Dans des endroits où le soleil se lève doucement et régulièrement sur les toits des villages, des ombres cachées persistent, portées non par le crépuscule mais par des traditions anciennes qui touchent la vie des jeunes filles. Comme une rivière qui serpente à travers de nombreuses terres, le courant de la vie devrait transporter des rires et des rêves, mais dans trop d'endroits, il transporte un risque silencieux qui perdure depuis des générations. À l'occasion de la Journée internationale de tolérance zéro pour les mutilations génitales féminines, les dirigeants mondiaux et les défenseurs s'arrêtent pour se souvenir de cela, appelant à un engagement renouvelé et sincère pour mettre fin à une pratique séculaire qui continue de façonner — et parfois de briser — les avenirs de millions de personnes.
On estime que 4,5 millions de filles dans le monde — dont beaucoup ont moins de cinq ans — sont confrontées au risque imminent de subir des mutilations génitales féminines cette année seulement, selon les autorités sanitaires mondiales. Plus de 230 millions de filles et de femmes vivantes aujourd'hui ont déjà vécu avec les conséquences à vie de cette pratique, allant des complications de santé aux cicatrices émotionnelles qui sont profondes.

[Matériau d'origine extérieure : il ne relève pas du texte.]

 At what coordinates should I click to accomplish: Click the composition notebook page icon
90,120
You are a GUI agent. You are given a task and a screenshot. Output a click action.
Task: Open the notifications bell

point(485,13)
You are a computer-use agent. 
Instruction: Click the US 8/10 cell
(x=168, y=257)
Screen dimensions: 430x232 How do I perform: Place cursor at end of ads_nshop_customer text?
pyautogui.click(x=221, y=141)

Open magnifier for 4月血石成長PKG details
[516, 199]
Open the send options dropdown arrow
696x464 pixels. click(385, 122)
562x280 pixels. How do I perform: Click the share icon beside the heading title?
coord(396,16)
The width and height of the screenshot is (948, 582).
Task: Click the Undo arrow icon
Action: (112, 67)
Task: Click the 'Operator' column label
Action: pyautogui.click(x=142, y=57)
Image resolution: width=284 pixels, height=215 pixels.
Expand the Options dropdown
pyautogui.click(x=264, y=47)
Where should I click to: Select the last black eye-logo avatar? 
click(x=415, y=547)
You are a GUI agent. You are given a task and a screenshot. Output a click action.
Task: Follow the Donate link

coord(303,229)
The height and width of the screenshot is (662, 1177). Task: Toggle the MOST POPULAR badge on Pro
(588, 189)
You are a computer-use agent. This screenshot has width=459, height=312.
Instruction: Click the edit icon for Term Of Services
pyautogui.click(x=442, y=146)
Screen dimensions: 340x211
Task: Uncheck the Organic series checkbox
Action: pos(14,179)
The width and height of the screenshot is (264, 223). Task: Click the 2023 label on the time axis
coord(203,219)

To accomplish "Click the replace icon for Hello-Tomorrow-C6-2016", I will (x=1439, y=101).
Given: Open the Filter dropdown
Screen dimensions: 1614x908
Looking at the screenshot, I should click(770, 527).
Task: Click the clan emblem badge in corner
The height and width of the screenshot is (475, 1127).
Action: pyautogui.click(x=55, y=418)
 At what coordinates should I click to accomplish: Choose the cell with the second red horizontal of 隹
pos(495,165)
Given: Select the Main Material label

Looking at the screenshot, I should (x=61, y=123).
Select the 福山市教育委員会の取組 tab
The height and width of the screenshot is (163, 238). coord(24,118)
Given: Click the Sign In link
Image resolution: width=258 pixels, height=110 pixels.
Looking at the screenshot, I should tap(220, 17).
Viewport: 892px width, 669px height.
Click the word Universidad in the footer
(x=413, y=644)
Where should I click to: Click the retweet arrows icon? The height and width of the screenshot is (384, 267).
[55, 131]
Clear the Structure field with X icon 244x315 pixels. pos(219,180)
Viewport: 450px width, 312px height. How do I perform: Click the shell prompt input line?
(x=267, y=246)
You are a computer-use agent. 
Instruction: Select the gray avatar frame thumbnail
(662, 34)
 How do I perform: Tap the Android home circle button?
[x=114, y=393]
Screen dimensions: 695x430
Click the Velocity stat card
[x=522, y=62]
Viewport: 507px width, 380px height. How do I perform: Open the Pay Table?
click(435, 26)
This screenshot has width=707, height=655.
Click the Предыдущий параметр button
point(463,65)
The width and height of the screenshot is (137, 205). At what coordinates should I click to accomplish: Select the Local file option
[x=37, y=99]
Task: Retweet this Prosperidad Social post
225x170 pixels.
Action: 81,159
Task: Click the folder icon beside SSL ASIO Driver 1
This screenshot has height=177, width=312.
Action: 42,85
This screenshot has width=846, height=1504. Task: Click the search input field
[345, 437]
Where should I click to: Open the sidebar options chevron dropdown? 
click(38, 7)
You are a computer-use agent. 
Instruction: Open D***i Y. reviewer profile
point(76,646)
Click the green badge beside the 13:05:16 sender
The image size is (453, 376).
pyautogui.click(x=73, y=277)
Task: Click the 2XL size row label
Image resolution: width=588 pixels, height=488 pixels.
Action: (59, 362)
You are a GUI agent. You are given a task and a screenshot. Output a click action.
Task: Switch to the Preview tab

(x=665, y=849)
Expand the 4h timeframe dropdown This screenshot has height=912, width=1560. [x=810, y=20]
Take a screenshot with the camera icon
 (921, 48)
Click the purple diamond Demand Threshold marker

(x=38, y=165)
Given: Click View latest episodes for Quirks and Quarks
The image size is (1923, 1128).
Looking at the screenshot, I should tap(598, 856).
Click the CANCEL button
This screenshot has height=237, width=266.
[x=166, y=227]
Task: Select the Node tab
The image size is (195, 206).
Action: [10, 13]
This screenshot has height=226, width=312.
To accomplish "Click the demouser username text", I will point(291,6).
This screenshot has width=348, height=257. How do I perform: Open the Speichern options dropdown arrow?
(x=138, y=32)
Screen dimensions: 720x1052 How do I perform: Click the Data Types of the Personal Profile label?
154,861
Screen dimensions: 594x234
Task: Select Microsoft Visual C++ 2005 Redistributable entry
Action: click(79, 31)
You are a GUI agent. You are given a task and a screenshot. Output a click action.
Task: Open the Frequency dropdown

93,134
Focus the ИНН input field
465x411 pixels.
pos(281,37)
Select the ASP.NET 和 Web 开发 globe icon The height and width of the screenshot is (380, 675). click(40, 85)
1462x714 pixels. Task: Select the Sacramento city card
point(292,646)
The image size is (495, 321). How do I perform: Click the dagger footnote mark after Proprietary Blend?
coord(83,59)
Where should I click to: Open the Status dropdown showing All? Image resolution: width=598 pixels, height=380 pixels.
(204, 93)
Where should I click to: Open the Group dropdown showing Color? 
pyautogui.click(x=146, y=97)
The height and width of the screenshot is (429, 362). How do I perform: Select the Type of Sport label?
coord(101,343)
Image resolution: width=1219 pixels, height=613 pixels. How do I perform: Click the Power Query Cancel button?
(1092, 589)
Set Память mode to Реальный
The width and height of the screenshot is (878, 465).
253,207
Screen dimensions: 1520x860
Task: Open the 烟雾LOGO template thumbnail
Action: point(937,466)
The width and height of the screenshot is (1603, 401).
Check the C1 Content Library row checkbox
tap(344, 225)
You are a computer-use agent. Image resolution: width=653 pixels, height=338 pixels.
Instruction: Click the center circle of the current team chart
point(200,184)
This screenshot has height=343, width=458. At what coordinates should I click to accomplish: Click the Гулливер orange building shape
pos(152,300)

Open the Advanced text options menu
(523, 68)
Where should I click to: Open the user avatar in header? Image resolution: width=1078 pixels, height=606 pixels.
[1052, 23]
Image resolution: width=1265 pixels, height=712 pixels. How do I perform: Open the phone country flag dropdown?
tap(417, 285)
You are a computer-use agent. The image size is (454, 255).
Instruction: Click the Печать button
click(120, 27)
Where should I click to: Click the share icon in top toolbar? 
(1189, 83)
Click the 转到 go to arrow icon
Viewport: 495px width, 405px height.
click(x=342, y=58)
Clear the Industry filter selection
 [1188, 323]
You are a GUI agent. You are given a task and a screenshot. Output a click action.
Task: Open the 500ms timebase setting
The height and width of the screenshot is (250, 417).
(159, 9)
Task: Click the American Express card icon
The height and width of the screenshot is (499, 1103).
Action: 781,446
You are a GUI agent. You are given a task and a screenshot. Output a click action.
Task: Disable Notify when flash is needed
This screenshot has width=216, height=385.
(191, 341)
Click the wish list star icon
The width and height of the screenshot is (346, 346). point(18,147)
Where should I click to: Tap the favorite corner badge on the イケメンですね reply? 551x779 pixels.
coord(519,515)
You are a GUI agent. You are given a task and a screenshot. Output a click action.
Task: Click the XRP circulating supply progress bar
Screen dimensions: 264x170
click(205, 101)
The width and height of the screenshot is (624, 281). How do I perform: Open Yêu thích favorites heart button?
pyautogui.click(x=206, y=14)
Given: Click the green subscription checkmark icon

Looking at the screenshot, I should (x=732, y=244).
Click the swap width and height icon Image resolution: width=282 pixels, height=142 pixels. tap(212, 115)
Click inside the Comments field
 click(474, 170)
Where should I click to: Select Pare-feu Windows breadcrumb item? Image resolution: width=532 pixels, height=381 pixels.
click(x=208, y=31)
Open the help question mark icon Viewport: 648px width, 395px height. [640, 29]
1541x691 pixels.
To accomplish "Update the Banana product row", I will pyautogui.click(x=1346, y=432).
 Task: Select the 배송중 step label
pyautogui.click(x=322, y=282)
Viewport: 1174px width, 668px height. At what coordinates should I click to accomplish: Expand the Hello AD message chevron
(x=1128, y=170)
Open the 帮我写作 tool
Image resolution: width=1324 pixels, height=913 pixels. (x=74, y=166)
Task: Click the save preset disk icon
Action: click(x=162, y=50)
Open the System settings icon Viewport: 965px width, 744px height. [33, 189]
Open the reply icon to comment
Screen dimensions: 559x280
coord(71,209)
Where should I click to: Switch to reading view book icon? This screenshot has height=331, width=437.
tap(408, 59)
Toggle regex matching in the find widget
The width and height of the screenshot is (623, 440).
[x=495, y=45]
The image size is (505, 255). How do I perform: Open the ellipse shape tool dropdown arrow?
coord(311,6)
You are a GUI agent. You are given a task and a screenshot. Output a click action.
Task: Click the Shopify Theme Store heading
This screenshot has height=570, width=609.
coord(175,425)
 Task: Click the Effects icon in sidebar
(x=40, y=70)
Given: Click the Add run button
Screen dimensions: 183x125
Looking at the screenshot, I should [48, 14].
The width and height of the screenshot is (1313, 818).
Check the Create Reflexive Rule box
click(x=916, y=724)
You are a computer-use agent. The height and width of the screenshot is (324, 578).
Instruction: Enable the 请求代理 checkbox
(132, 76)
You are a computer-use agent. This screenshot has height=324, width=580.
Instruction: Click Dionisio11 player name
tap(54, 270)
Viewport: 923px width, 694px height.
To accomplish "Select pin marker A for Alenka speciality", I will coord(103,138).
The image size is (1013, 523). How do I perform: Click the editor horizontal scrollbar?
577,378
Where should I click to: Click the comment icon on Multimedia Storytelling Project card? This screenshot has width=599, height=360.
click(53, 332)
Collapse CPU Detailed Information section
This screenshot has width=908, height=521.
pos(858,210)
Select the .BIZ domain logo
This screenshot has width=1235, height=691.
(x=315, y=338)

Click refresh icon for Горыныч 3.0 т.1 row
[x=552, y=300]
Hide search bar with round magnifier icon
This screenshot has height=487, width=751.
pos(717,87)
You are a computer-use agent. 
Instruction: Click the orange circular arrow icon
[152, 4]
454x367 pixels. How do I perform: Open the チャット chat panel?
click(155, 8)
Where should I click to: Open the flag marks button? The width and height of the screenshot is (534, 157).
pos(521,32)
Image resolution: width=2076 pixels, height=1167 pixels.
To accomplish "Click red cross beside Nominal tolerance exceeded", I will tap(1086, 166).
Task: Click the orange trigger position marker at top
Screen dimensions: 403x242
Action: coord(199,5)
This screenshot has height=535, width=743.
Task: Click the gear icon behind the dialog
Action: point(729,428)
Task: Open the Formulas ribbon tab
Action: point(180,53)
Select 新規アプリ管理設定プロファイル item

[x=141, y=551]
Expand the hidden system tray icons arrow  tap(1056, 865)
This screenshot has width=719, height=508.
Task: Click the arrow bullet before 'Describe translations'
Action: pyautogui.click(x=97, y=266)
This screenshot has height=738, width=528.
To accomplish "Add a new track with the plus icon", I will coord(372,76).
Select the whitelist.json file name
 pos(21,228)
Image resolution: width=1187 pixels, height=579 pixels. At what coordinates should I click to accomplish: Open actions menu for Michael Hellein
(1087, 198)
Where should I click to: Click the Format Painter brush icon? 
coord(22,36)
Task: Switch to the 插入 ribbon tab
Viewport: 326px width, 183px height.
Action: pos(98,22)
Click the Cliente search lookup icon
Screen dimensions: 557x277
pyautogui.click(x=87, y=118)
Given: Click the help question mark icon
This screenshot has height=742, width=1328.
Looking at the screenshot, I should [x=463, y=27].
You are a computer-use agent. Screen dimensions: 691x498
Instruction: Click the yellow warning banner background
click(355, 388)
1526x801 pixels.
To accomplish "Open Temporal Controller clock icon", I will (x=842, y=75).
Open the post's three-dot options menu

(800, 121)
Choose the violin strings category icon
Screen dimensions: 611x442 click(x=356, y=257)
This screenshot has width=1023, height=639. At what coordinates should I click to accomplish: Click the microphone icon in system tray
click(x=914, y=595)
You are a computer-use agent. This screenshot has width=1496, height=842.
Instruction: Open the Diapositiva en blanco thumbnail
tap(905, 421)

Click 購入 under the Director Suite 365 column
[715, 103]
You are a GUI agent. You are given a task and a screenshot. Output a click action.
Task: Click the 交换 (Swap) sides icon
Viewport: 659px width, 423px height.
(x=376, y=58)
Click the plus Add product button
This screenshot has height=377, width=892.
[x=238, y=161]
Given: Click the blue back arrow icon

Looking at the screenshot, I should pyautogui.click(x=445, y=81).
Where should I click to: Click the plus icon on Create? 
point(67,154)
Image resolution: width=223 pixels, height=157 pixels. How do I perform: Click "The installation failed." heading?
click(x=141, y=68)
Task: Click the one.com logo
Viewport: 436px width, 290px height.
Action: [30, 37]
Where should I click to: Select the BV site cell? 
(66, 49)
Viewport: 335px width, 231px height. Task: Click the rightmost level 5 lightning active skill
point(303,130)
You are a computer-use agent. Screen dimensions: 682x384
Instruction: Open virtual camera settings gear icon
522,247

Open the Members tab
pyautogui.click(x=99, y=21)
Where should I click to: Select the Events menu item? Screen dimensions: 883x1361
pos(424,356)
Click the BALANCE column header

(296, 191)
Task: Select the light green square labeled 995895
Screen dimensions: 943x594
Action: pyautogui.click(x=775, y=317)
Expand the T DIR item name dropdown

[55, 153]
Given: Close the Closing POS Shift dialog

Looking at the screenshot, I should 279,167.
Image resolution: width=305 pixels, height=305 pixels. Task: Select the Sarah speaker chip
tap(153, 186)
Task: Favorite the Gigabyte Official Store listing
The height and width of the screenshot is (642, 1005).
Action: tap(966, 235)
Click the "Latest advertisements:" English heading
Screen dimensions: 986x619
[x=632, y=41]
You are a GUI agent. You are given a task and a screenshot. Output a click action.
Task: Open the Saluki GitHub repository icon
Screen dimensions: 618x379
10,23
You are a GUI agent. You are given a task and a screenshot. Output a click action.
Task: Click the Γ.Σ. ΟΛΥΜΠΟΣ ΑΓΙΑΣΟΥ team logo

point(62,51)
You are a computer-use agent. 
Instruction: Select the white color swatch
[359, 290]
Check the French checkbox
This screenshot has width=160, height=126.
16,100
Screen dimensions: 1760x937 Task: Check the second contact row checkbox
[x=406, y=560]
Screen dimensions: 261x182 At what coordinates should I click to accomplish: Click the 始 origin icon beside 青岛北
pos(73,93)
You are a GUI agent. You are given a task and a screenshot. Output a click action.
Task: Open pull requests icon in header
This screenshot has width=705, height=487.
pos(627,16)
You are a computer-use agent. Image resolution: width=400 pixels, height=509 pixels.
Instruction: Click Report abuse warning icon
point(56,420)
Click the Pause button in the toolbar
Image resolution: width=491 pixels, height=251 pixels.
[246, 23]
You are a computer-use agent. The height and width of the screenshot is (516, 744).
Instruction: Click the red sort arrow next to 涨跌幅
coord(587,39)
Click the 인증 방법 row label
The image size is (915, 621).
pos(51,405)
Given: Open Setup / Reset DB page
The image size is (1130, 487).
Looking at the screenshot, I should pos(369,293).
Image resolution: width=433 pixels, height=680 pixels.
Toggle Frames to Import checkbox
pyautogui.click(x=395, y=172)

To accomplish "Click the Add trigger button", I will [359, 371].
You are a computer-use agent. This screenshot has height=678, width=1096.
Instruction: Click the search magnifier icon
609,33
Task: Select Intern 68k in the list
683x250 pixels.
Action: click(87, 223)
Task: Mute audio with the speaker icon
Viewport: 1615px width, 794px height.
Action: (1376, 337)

Cette pratique, qui se manifeste sous de nombreuses formes à travers différents paysages culturels, est largement reconnue par l'Organisation mondiale de la santé et d'autres comme une violation des droits humains fondamentaux. Les MGF peuvent entraîner de graves blessures physiques et psychologiques, compromettre le bien-être futur et imposer des coûts substantiels aux systèmes de santé dans le monde entier. Des progrès ont été réalisés au cours des dernières décennies, avec une opinion favorable à l'abandon de la pratique qui grandit dans de nombreuses communautés.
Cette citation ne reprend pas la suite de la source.